Hungern und Dürsten nach Gerechtigkeit
„Selig, die hungern und dürsten nach der Gerechtigkeit, denn sie werden gesättigt werden.“ (Mt 5:6 ) heißt es beim Evangelisten Matthäus. Aber das bezieht sich auf eine göttliche und damit ideale Gerechtigkeit. Die gibt es im wahren Leben nicht – auch wenn die Gerichte sich redlich darum mühen wollten – und so verhungert und verdurstet der ein oder andere auf dem Weg zu seinem Recht schon alleine deshalb, weil es zu lange dauert.
Nun könnte man ja auf die Idee kommen, die lange Verfahrensdauer läge an faulen Richtern und Staatsanwälten, die sich einfach zu viel Zeit ließen.

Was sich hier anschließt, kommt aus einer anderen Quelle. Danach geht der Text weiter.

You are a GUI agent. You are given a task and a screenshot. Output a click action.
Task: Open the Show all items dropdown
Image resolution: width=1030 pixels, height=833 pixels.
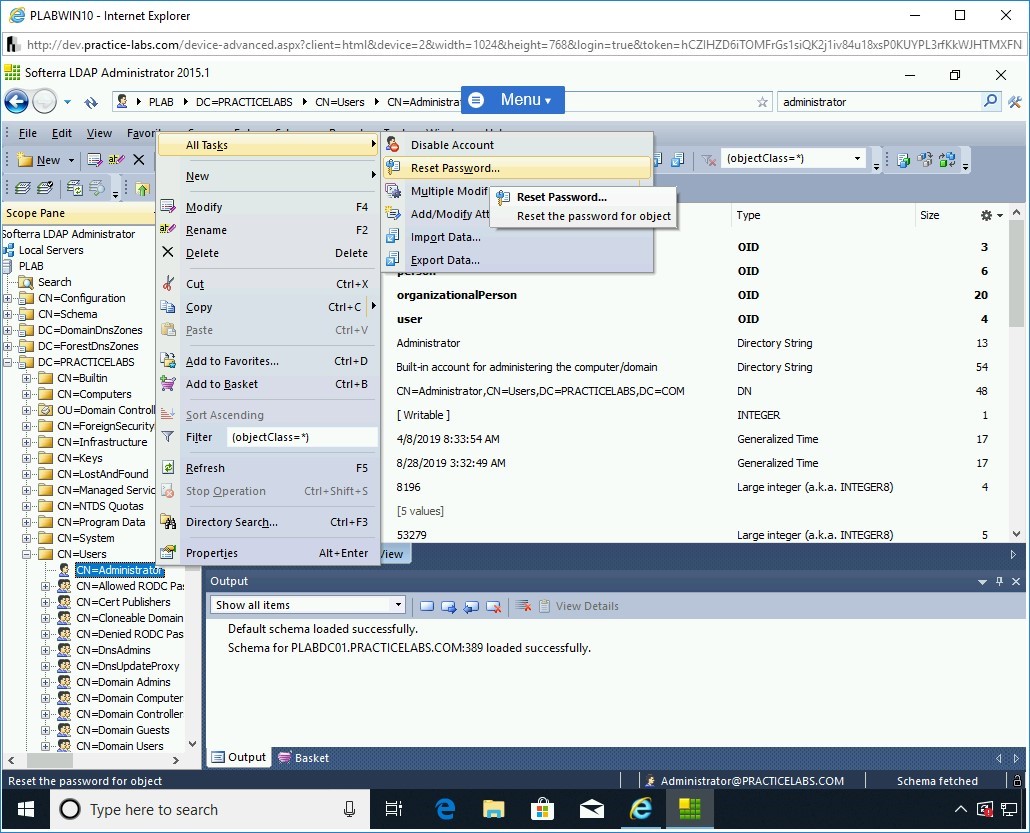tap(398, 605)
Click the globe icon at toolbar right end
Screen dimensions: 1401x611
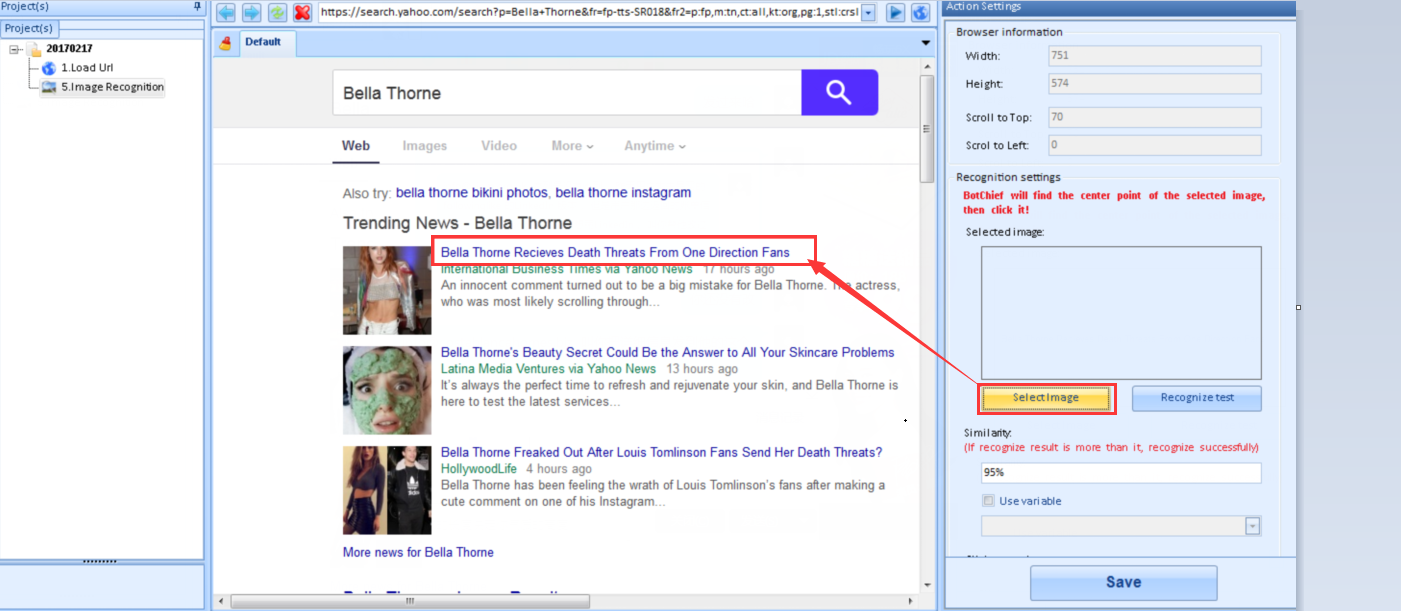point(921,13)
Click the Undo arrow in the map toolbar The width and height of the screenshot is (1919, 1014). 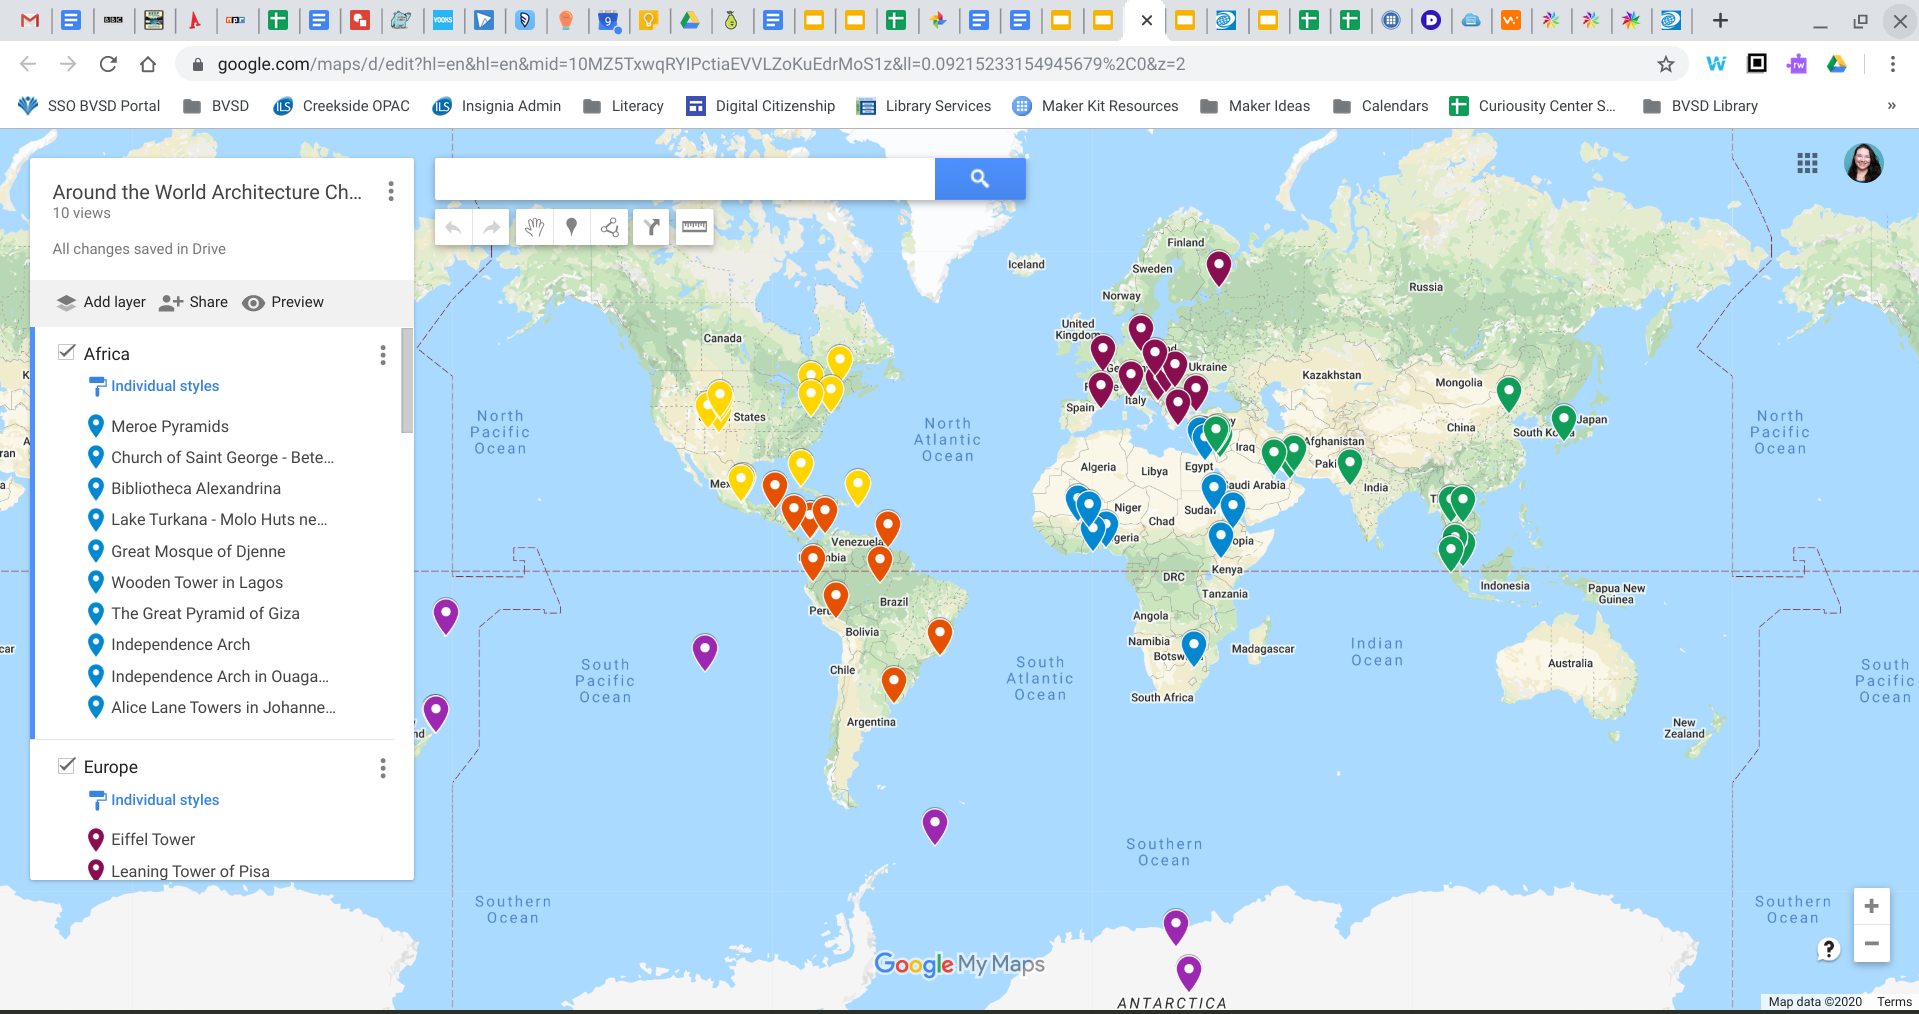pyautogui.click(x=453, y=227)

Dies mag im Einzelfall vielleicht sogar tatsächlich stimmen. In der Regel sind die Richter und die Staatsanwälte allerdings eher fleißig und bemüht, so schnell wie möglich zu arbeiten und so viele Sachen so gut wie eben möglich zu erledigen. Das kann aber nicht klappen, wenn zu wenige Richter und Staatsanwälte mit immer mehr Verfahren befasst sind. Irgendwann stößt jeder an seine Leistungsgrenze. Manche Richter richten dabei ihre Gesundheit zu Grunde, was die Sache auch nicht verbessert.
In Zivilverfahren wird eine Beschleunigung nur möglich, wenn mehr Richter plus entsprechendes Geschäftsstellenpersonal eingestellt werden und die Arbeit damit auf mehr Köpfe verteilt wird. Größere Änderungen der Zivilprozessordnung, die zu einer Beschleunigung der Verfahren führen könnten, sind ohne Verlust für die Richtigkeit der Entscheidungen kaum denkbar.

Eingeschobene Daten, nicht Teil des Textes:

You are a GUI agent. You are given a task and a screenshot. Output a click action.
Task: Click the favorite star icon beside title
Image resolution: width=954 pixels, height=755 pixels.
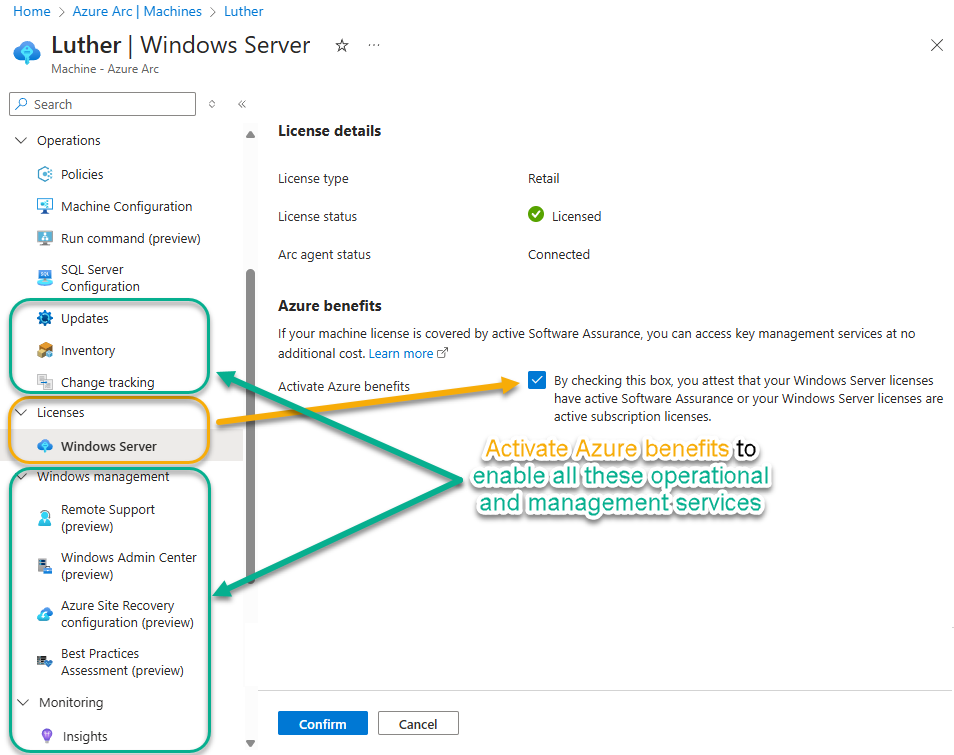[342, 46]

In Strafverfahren wäre da durch Gesetzgebung deutlich mehr machbar.
Einfache Maßnahmen
So könnte man zum Beispiel durch eine Legalisierung von Haschisch/Marihuana bei Erwachsenen eine ganz erhebliche Einsparung von überflüssigen Ermittlungsverfahren und Verhandlungen bewirken. Nebeneffekt wäre eine Entkriminalisierung von Menschen, die nichts anderes tun, als ohne andere zu behelligen, ein Genußmittel zu genießen. Sogar Steuereinnahmen ließen sich mit einer Cannabissteuer erzielen.

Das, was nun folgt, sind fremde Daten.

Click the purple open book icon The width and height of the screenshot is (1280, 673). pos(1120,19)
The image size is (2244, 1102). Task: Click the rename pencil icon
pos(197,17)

Mit einer Ausgabe von kostenlosen Fahrausweisen für den öffentlichen Personennahverkehr für Bedürftige ließen sich ebenfalls unzählige Pillepalle-Verfahren wegen Beförderungserschleichung einsparen. Das Sparpotential bei der Justiz würde vermutlich die Kosten für diese Maßnahme locker aufwiegen. Wenn ich sehe, wie oft alleine ich ein und denselben Jugendlichen bzw. mittlerweile Heranwachsenden wegen Schwarzfahrens vertreten musste, und wie viel Pflichtverteidigerhonorar da insgesamt gezahlt wurde, stellen sich mir als Steuerzahler die Nackenhaare auf. Als Anwalt freut’s mich natürlich. Auf diesen Wahnsinn hatte ich bereits in einer Kolumne hingewiesen. Die Kosten für die Haftunterbringung entfielen ebenfalls.
Denunziantenstadl
Da würden Kapazitäten frei um die zusätzliche Flut von Anzeigen zu bearbeiten, die jetzt NRW-Justizminister Kutschaty mit seinem Appell, fremdenfeindliche Hetze anzuzeigen, auslösen könnte. Nicht, dass ich falsch verstanden werde, es ist richtig, wenn sich der Staat um diese Hetze kümmert, sofern sie strafrechtlich relevant ist. Es muss aber nicht sein, dass sich nun die sozialen Netzwerken in Denunziantenstadl verwandeln, in dem Jeder Jeden und Jede anzeigt und die Justiz sich mit einer Fülle von Strafverfahren beschäftigen muss, von denen die meisten ohnehin eingestellt werden dürften, weil die Äußerungen entweder zwar geschmacklos, aber nicht strafbar sind oder aber die Täter nicht zu ermitteln, weil sie ihre Klarnamen nicht verwendet haben. Dazu kämen noch all die Verfahren, in denen der Verdächtige behauptet, sein Account sei geknackt oder einfach von jemand anderem verwendet worden. Oder er habe vor Abfassen seiner Heilsbotschaft eine Flasche Hochgeistiges verköstigt und sei deshalb schuldunfähig gewesen. Bei der Rechtschreibung der meisten derartigen Posts wird man das kaum widerlegen können.
Angeln im Forellenpuff
Dass der NRW-Innenminister gleich acht neue Fahnder einstellt, die das Netz nach Hetze durchforsten, wird schon reichlich neue Verfahren generieren. An Hetze herrscht ja kein Mangel. Das wird für die Fahnder wie Angeln im Forellenpuff. Wenn es der Politik da ernst sein sollte, muss sie dann aber neben den Netzfischern auch weiteres Personal zur Verfügung stellen, das diesen ganzen Kram dann aufarbeitet – also mehr Staatsanwälte und Richter.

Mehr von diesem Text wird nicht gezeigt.